→ **Collected data**:
_ _ _ _ _ _ _

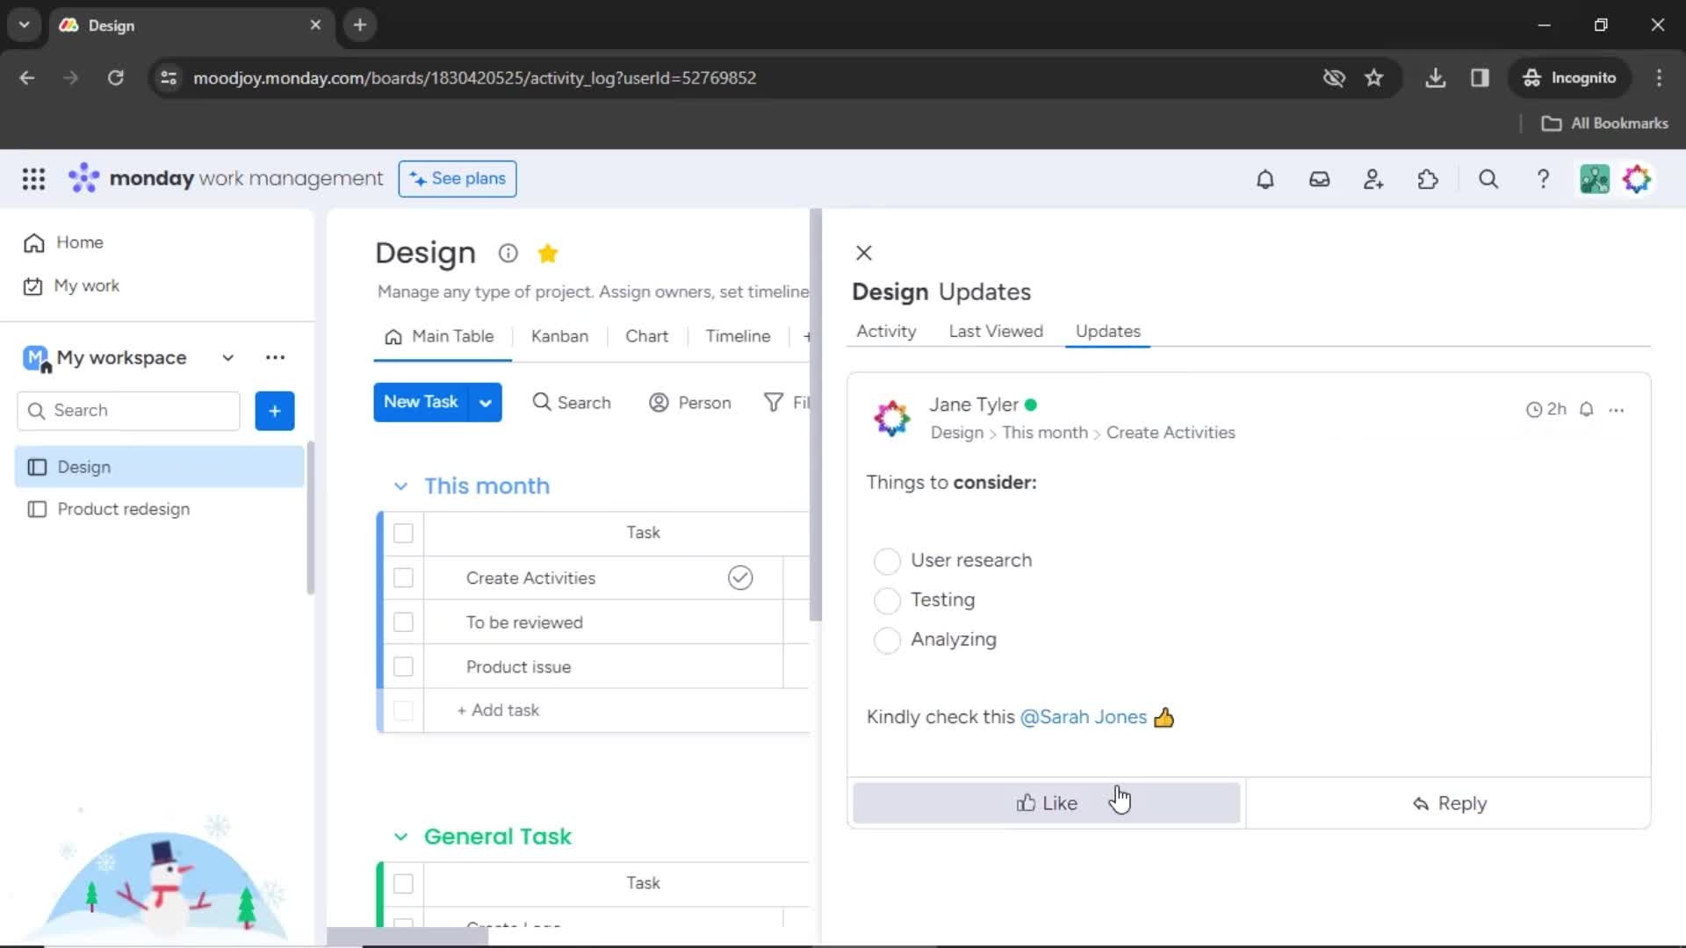Expand My workspace dropdown menu
The height and width of the screenshot is (948, 1686).
228,356
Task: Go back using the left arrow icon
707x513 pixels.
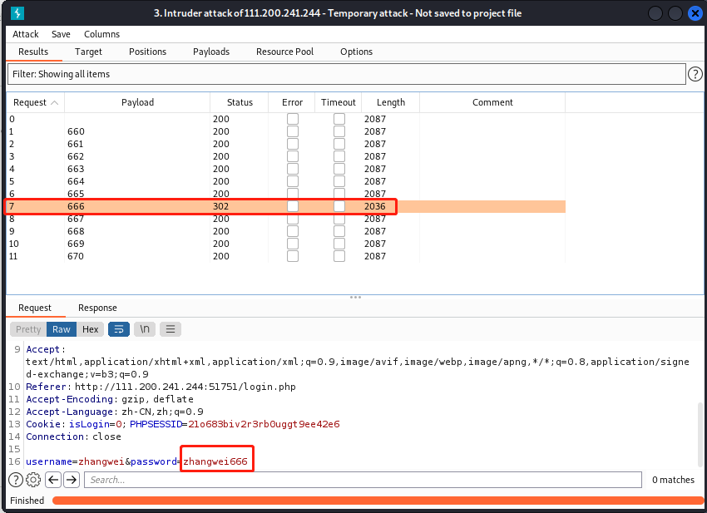Action: (52, 480)
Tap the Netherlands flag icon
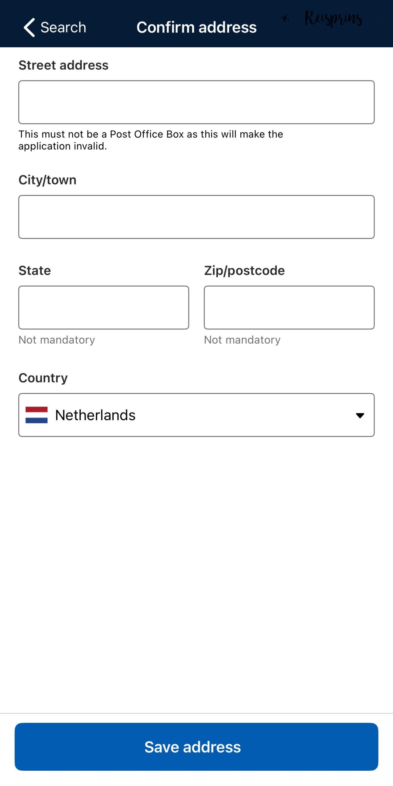Screen dimensions: 393x786 (36, 415)
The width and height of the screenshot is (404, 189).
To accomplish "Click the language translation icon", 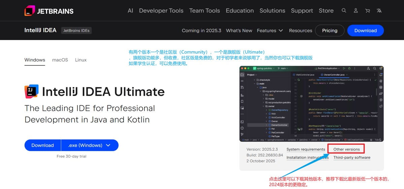I will point(379,11).
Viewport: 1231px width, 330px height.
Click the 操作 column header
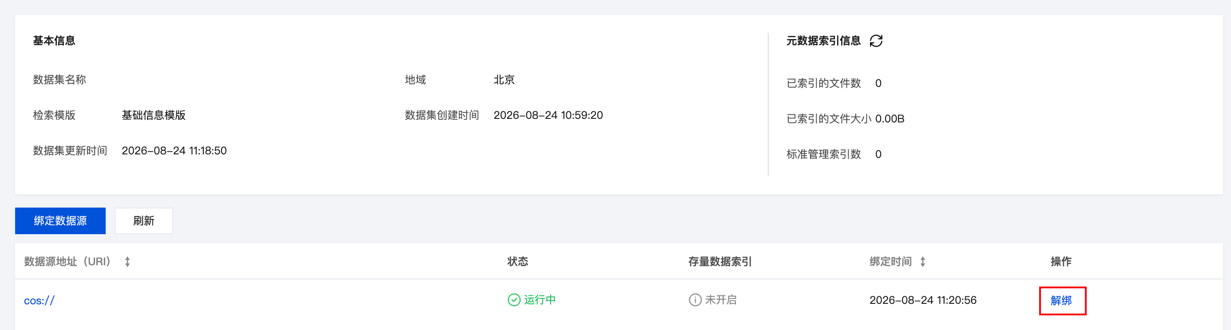[x=1061, y=262]
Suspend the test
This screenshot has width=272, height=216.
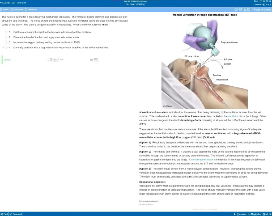(16, 214)
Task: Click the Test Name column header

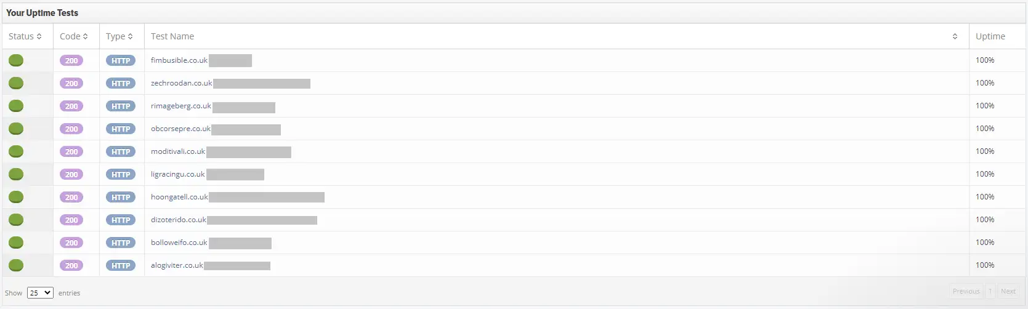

_ _ _ _ _ _ _

Give a single number: the count of lines above that include the word "Task".

2